* Soal Latihan:
1) Jawablah pertanyaan berikut berdasarkan teks bacaan tentang bentuk-bentuk kekerasan seksual.
(a) Pada tahun berapa FBI mengeluarkan revisi definisi pemerkosaan?
(b) Menurut teks, apa yang dimaksud dengan persetujuan?
(c) Dua klaim apa yang tidak dapat dipakai pelaku untuk membela diri terhadap tuduhan pemerkosaan?
2) Lanjutkan teks bacaan tentang bentuk-bentuk kekerasan seksual mulai dari bagian sesudah kalimat terakhirnya.

* Teks Bacaan:
1.
Pencabulan
Pencabulan dapat mencakup banyak hal yang berbeda, dari
menyentuh korban secara seksual, memaksa korban menyentuh pelaku secara
seksual, hingga memaksa korban melihat organ tubuh seksual atau kegiatan
seksual. Pencabulan pada anak-anak adalah tindakan kriminal.
2.
Pemerkosaan
Pada 2012, FBI mengeluarkan revisi definisi pemerkosaan,
yaitu “penetrasi, walau sedikit, terhadap vagina atau anus dengan organ tubuh
atau objek apa pun, atau penetrasi oral dengan organ seks seseorang, tanpa
persetujuan korban.” Revisi ini netral dalam gender, artinya korban bisa
mencakup siapa saja.
Kalau dibaca lebih lanjut, definisi FBI ini tidak seperti
bayangan sebagian besar orang terkait pemerkosaan – umumnya dilakukan oleh
orang asing dengan paksaan. Definisi FBI ini tidak menyebut apa pun terkait
hubungan korban dan pelaku. Persetujuan adalah kemampuan kita untuk membuat
keputusan apa yang terjadi pada tubuh kita.
Pelaku dapat memaksa melakukan seks penetratif pada korban
lewat berbagai cara. Pelaku bisa mengacuhkan penolakan verbal - misalnya dengan
berkata “tidak”, “hentikan”, “aku tidak mau” - atau mengatasi penolakan fisik
dengan menahan seseorang di bawah sehingga korban tidak bisa bergerak.
Seseorang dapat melakukan penetrasi seorang korban yang
tidak mampu memberikan persetujuan karena dia mabuk, tidak sadar, tidur, atau
memiliki keterbatasan mental atau fisik; atau dapat mengancam atau menggunakan
kekuatan fisik atau senjata terhadap korban.
Intinya, cara-cara ini mengacuhkan atau menghilangkan
kemampuan korban untuk membuat keputusan sendiri atas apa yang terjadi pada
tubuh mereka. Hukum di negara-negara bagian AS berbeda-beda terkait
menghilangkan kemampuan atau mengacuhkan penolakan.
Pelaku tidak dapat membela diri terhadap tuduhan pemerkosaan
dengan mengklaim bahwa mereka sedang mabuk atau bahwa mereka memiliki hubungan
perkawinan dengan korban.
3.
Serangan seksual
Istilah serangan seksual dapat digunakan untuk menggambarkan
beberapa tindakan kejahatan yang sifatnya seksual, mulai dari menyentuh dan
mencium, menggesek, meraba atau memaksa korban menyentuh pelaku secara seksual.
Namun serangan seksual beririsan dengan pemerkosaan karena istilah itu mencakup
pemerkosaan.

[Data penunjukan target]

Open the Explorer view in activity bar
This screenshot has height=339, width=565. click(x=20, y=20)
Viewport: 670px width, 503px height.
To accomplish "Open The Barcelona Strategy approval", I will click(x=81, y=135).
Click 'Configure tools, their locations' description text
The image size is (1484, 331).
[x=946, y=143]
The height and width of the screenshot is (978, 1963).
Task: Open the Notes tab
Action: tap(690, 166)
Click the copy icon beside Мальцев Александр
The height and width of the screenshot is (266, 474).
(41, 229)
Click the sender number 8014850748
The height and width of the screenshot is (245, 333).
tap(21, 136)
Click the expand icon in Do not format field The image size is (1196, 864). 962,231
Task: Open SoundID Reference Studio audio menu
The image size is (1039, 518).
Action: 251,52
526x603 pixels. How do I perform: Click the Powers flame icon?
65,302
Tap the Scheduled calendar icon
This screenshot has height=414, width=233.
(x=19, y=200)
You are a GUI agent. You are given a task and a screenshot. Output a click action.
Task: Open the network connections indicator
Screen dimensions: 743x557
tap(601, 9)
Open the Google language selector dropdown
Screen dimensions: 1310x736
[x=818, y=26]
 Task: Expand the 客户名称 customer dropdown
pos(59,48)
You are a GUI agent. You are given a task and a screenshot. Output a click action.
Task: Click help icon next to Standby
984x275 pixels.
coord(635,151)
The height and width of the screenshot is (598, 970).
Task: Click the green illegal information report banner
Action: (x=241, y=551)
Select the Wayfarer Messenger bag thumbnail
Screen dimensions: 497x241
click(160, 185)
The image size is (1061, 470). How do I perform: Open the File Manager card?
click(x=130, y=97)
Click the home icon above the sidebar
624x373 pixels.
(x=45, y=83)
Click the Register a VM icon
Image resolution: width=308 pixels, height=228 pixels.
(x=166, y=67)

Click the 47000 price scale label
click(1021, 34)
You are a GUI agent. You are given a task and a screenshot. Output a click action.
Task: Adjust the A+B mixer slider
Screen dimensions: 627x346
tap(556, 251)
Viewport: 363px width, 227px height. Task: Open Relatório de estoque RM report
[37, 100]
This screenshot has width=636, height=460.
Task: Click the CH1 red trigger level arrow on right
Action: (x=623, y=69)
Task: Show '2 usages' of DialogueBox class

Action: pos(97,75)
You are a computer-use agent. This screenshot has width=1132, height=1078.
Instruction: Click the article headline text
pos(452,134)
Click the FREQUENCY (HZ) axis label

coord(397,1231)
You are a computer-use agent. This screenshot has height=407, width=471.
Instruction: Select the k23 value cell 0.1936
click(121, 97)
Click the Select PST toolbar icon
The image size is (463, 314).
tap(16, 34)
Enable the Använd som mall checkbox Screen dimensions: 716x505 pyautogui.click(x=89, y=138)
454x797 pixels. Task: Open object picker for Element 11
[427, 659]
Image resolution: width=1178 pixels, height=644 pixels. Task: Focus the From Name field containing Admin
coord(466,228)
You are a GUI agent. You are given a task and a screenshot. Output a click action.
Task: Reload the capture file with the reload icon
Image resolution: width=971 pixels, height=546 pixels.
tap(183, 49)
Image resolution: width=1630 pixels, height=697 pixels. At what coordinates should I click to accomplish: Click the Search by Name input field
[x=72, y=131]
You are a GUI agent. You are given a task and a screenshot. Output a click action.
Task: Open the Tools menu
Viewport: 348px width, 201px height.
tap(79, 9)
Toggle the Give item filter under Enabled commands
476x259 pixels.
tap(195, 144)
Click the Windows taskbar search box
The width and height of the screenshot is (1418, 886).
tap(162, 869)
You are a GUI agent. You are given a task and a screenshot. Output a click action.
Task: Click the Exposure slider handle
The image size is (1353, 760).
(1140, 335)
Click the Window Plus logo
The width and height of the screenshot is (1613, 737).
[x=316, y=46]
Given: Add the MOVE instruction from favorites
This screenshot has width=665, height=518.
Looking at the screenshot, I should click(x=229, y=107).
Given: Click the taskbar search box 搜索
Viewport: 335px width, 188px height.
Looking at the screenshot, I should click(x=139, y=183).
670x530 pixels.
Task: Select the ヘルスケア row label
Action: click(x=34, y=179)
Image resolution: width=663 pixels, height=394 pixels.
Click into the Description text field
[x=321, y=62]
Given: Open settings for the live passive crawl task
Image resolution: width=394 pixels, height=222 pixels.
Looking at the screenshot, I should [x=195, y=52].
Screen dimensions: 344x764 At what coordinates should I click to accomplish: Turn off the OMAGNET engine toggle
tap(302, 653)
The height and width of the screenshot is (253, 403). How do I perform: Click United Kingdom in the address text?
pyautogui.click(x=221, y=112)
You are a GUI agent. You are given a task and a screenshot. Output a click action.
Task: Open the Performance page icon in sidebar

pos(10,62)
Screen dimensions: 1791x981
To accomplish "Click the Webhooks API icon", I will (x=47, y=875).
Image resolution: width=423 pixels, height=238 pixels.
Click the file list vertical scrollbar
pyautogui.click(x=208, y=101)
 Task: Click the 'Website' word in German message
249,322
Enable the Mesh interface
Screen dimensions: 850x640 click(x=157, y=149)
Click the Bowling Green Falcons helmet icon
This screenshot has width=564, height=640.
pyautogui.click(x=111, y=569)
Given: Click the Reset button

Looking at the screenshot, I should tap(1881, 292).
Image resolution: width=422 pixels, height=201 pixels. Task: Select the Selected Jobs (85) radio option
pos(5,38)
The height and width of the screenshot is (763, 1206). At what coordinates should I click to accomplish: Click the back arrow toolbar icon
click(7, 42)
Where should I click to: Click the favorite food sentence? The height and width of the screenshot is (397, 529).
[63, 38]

* Jawaban:
1)
(a) Pada tahun 2012.
(b) Persetujuan adalah kemampuan kita untuk membuat keputusan apa yang terjadi pada tubuh kita.
(c) Klaim bahwa mereka sedang mabuk dan klaim bahwa mereka memiliki hubungan perkawinan dengan korban.

2)
Peneliti bidang sosial dan perilaku sering menggunakan
istilah “kekerasan seksual”. Istilah ini jauh lebih luas daripada serangan
seksual. Kekerasan seksual mencakup tindakan yang secara hukum tidak termasuk
kriminal tapi membahayakan dan menimbulkan trauma.
Kekerasan seksual mencakup penggunaan janji palsu, tekanan
terus-menerus, kata-kata yang melukai, maupun ancaman terhadap reputasi
seseorang untuk memaksa adanya tindakan seksual. Kekerasan seksual mencakup
penyebaran gambar-gambar tidak senonoh secara elektronis tanpa persetujuan,
mempertunjukkan alat kelamin atau secara sembunyi-sembunyi melihat orang lain
sedang telanjang atau melakukan hubungan seks.
Kekerasan seksual mencakup penggunaan janji palsu, tekanan
terus-menerus, kata-kata yang melukai, maupun ancaman terhadap reputasi
seseorang untuk memaksa adanya tindakan seksual. Istilah ini juga mencakup
tindakan non-sentuhan seperti catcall dan siulan, yang dapat membuat perempuan
merasa diobjektifikasi dan dirugikan.
4.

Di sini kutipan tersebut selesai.